→ **Data to use**:
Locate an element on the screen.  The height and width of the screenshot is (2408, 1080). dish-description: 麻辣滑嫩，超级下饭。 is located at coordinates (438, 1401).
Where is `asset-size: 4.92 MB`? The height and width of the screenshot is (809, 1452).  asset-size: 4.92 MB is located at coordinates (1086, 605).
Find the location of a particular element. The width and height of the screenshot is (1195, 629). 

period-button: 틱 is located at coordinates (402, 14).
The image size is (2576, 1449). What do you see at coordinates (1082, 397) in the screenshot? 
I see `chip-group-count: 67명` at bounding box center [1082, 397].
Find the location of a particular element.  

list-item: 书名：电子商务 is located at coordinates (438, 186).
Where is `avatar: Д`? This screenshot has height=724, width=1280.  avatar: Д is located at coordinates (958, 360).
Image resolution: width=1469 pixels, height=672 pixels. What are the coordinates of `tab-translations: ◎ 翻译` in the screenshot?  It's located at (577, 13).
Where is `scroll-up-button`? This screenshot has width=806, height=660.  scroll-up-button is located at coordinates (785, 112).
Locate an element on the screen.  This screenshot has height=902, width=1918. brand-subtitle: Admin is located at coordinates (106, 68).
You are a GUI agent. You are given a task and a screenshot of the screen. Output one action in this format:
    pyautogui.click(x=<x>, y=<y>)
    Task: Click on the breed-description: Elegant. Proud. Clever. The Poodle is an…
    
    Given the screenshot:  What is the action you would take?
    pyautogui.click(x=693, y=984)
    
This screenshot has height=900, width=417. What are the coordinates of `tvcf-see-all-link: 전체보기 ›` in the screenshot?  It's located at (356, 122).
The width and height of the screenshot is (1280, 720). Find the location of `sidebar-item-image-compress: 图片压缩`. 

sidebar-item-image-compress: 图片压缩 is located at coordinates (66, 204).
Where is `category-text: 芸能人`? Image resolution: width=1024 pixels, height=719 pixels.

→ **Exercise**:
Print all of the entries above again, word for word, keeping every line as it is.

→ **Exercise result**:
Locate an element on the screen.  The height and width of the screenshot is (2408, 1080). dish-description: 麻辣滑嫩，超级下饭。 is located at coordinates (438, 1401).
Where is `asset-size: 4.92 MB`? The height and width of the screenshot is (809, 1452).  asset-size: 4.92 MB is located at coordinates (1086, 605).
Find the location of a particular element. The width and height of the screenshot is (1195, 629). 

period-button: 틱 is located at coordinates (402, 14).
The image size is (2576, 1449). What do you see at coordinates (1082, 397) in the screenshot? 
I see `chip-group-count: 67명` at bounding box center [1082, 397].
Find the location of a particular element.  

list-item: 书名：电子商务 is located at coordinates (438, 186).
Where is `avatar: Д`? This screenshot has height=724, width=1280.  avatar: Д is located at coordinates (958, 360).
Image resolution: width=1469 pixels, height=672 pixels. What are the coordinates of `tab-translations: ◎ 翻译` in the screenshot?  It's located at (577, 13).
Where is `scroll-up-button`? This screenshot has width=806, height=660.  scroll-up-button is located at coordinates (785, 112).
Locate an element on the screen.  This screenshot has height=902, width=1918. brand-subtitle: Admin is located at coordinates (106, 68).
You are a GUI agent. You are given a task and a screenshot of the screen. Output one action in this format:
    pyautogui.click(x=<x>, y=<y>)
    Task: Click on the breed-description: Elegant. Proud. Clever. The Poodle is an…
    
    Given the screenshot:  What is the action you would take?
    pyautogui.click(x=693, y=984)
    
This screenshot has height=900, width=417. What are the coordinates of `tvcf-see-all-link: 전체보기 ›` in the screenshot?  It's located at (356, 122).
The width and height of the screenshot is (1280, 720). Find the location of `sidebar-item-image-compress: 图片压缩`. 

sidebar-item-image-compress: 图片压缩 is located at coordinates (66, 204).
Where is `category-text: 芸能人`? Image resolution: width=1024 pixels, height=719 pixels.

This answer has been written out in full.